Rarefy metagenome sequence data before MetaPhlAn3 analysis

Hi community!!! @fbeghini,
Should I rarefy WGS metagenome sequence data before MetaPhlAn3 analysis?
Is this step super necessary? If yes, can I do this step on bowtie2out.txt or profile.txt files?
Thanks, DC7

Usually, no, but it depends on what you have to do. If you have to perform alpha diversity analyses and the metagenomes sizes are quite different, you should go for it

1 Like

Thanks @fbeghini

  • In that case, in which step should I do this rarefy step? Can I do it on bowtie2out.txt file?


  • I really don’t understand what do you mean by “quite different”? I have samples ranges between 600MB to 2.2 GB. Should I do?


Hi @DEEPCHANDA7 , a common rarefaction procedure is to rarefy each sample to the 10th percentile of the dataset, meaning that 10% of the sample will be below the threshold and will be excluded.
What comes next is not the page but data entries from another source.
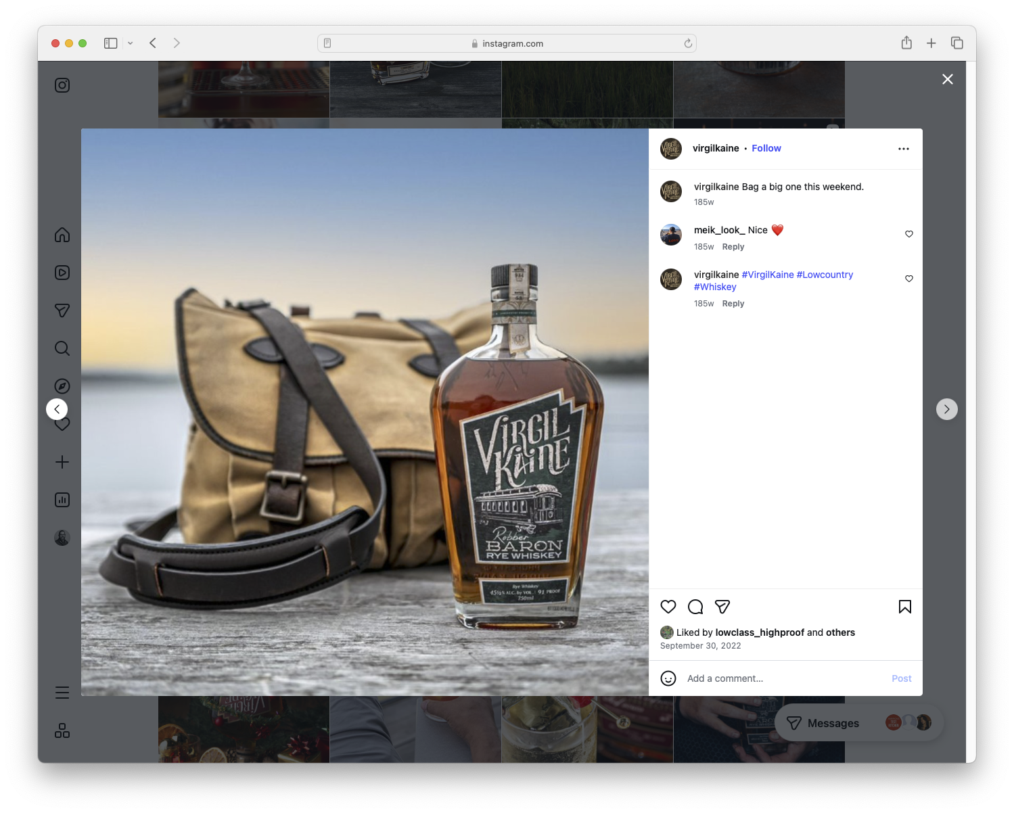This screenshot has width=1014, height=813.
Task: Open the Instagram home feed
Action: (62, 235)
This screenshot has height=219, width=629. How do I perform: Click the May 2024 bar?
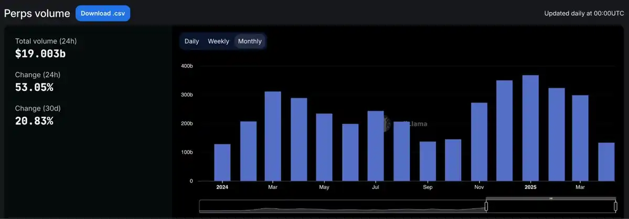point(324,148)
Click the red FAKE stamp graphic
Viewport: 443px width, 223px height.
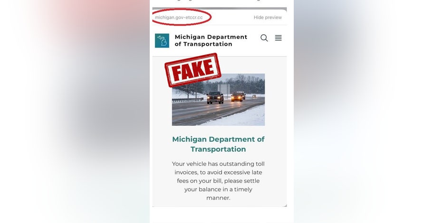(x=193, y=70)
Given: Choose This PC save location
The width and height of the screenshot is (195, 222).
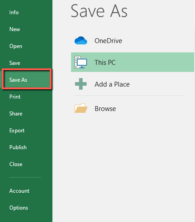Looking at the screenshot, I should (x=132, y=62).
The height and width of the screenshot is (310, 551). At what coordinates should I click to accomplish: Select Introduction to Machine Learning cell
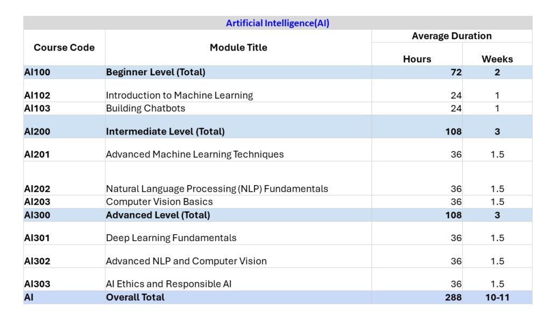click(x=179, y=95)
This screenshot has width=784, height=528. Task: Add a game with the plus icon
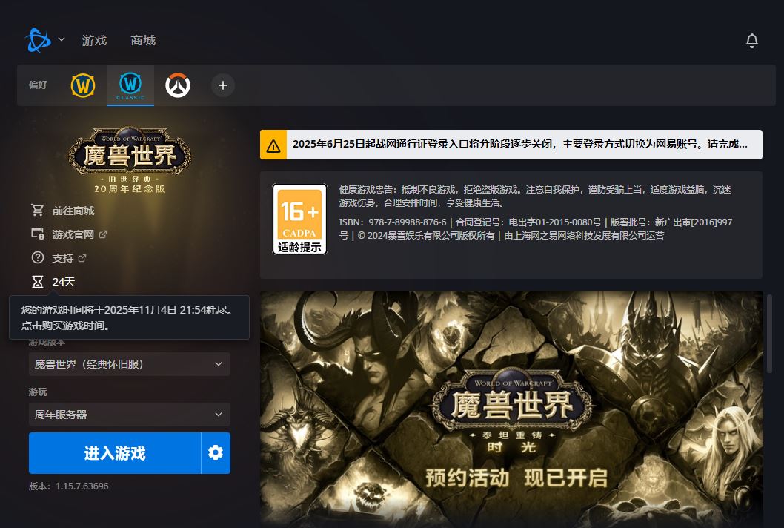pos(222,85)
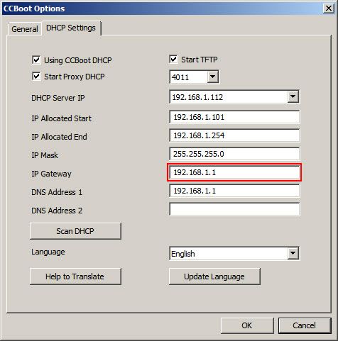The image size is (338, 341).
Task: Open the DHCP Server IP dropdown
Action: (x=293, y=96)
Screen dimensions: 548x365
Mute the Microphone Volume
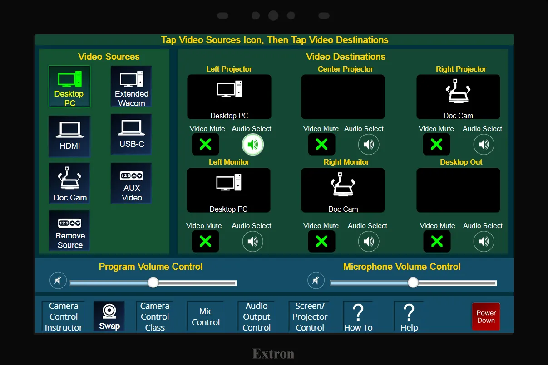pyautogui.click(x=316, y=281)
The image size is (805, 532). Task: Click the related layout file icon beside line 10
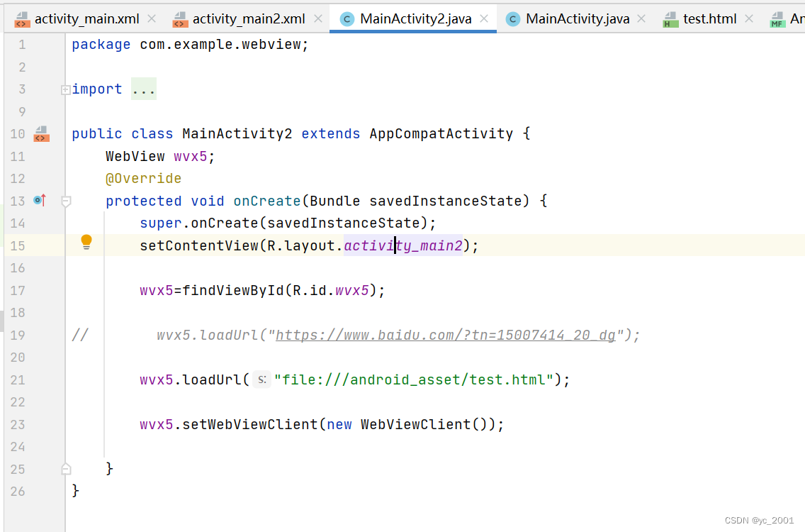(40, 133)

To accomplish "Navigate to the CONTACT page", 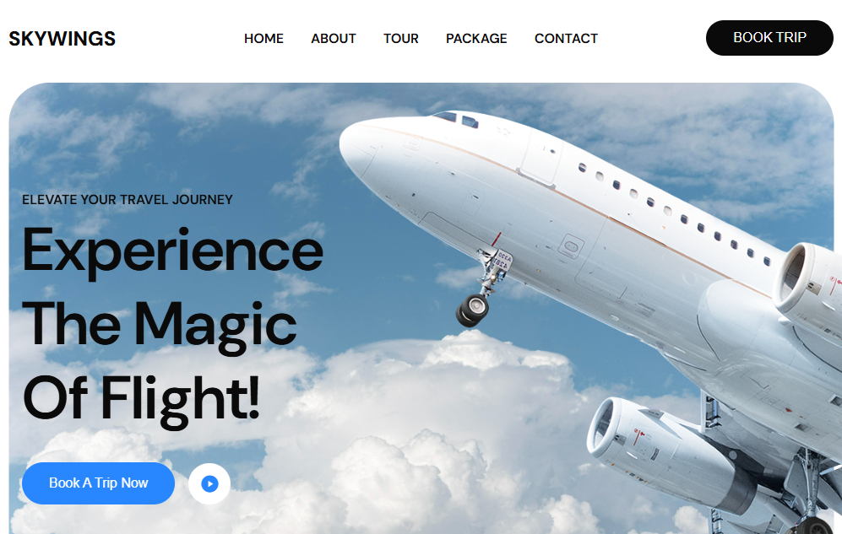I will (x=566, y=39).
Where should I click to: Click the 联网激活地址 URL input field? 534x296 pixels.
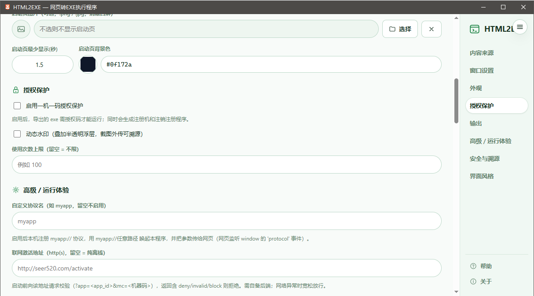227,268
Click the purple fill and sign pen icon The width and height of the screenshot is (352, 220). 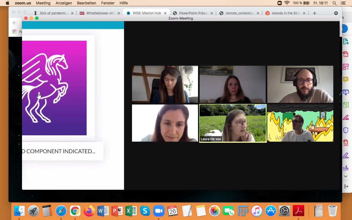[x=346, y=155]
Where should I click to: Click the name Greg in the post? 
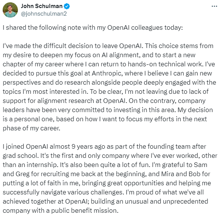point(22,174)
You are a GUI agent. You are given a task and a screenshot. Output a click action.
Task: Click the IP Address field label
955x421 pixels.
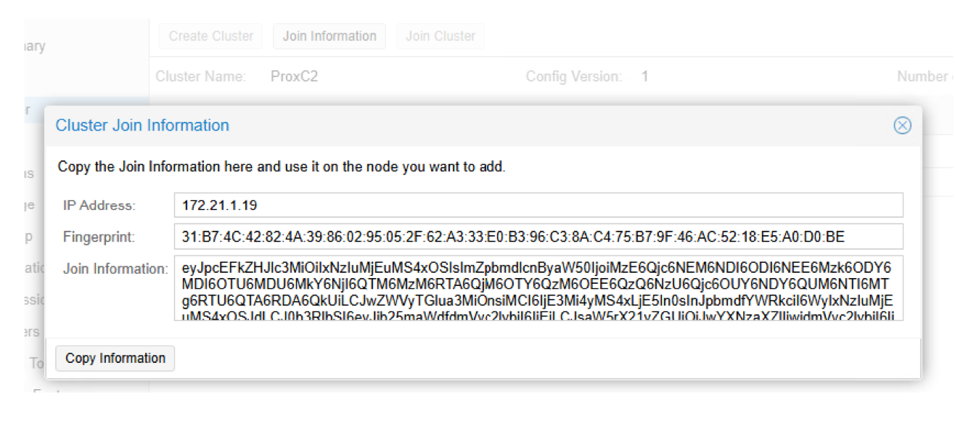pos(99,205)
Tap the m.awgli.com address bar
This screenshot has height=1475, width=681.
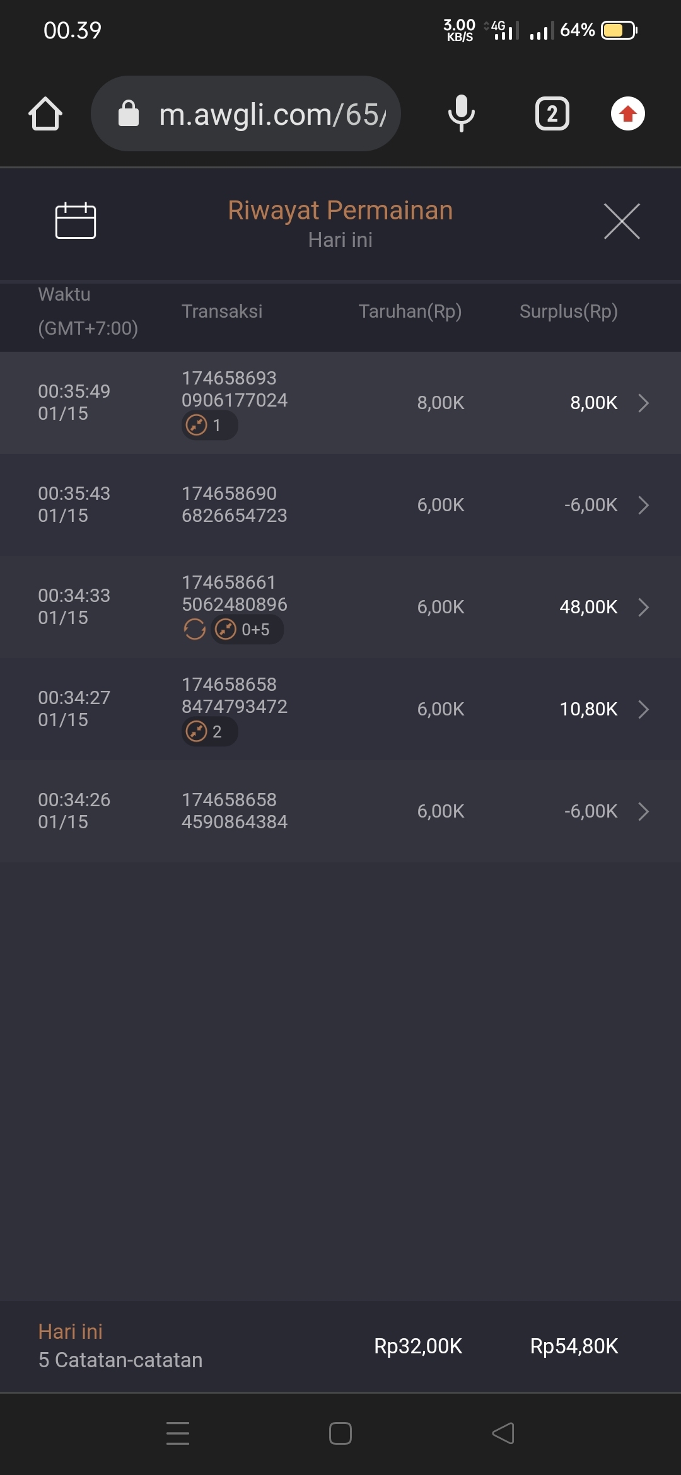pyautogui.click(x=271, y=114)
You can subset to the 10% percentile either the raw-reads or the bowtie alignment (and passing the rarefied bowties as input to metaphlan). I can’t think of any procedure capable of rarefying directly the taxonomic profiles.

Since doing rarefaction you will not loose 10% of the samples (in case you apply this type of rarefaction) but you will also loose great part of the sample diversity, I would personally use the rarefacted profiles just for alpha-diversity. Since 2.2 GB is a normal size and 600 MB is a medium-small size for a metagenome, in your case I would personally go with rarefaction, but just for the alpha-diversity computation.


1 Like

Hi Paolo, many thanks for your reply.
Can you please tell me which software I can use for rarefaction of the bowtie2out.txt file? Because I already have run MetaPhlAn with a large dataset. So, I don’t want to repeat, actually. Also, as you said regarding the 10%tile, it is not clear to me, do you have any article about this?

Thanks and regards,

I don’t know any specific software. I would point you to a repository with a custom python script, but I feel confident only in the version rarefying the raw-reads at the moment.
For what concers the procedure, it’s easy: the lower 10 percentile of the distribution of the number of reads is the one you want to decrease the amount of each sample to. For each sample which a higher or equal number of reads you compute the corresponding proportion of the sample reads number which makes it equal to the percentile, which means percentile / sample N. reads. Than you iterate over the reads and generate for each one a random number [0-1] and subset the read if the random number is minor or equal the retain probability. If you do this with the bowtie alignments, it’s the same, but you have to subset according the reads retain-probabilty the lines in the bowties instead of the reads themselves.


Hi @paolinomanghi, @fbeghini, @DEEPCHANDA7

I would like to come back to this discussion. I have mostly samples between 2GB and 3,8GB with some samples having only 100-300MB. Therefore I would like to subsample to calculate reliable alpha-diversity metrics. Do you know a tool to use for in random subsampling on fastq-Data? Or should I use a tool like phyloseq, which subsamples after the taxonomic classification?


1 Like

I am curious about rarefaction too. I would like to generate rarefaction curves for my samples to determine if we are sequencing deep enough to capture the diversity of each sample. Is there a way to extract the taxon count data from MetaPhlAn3 prior to the relative abundance normalization?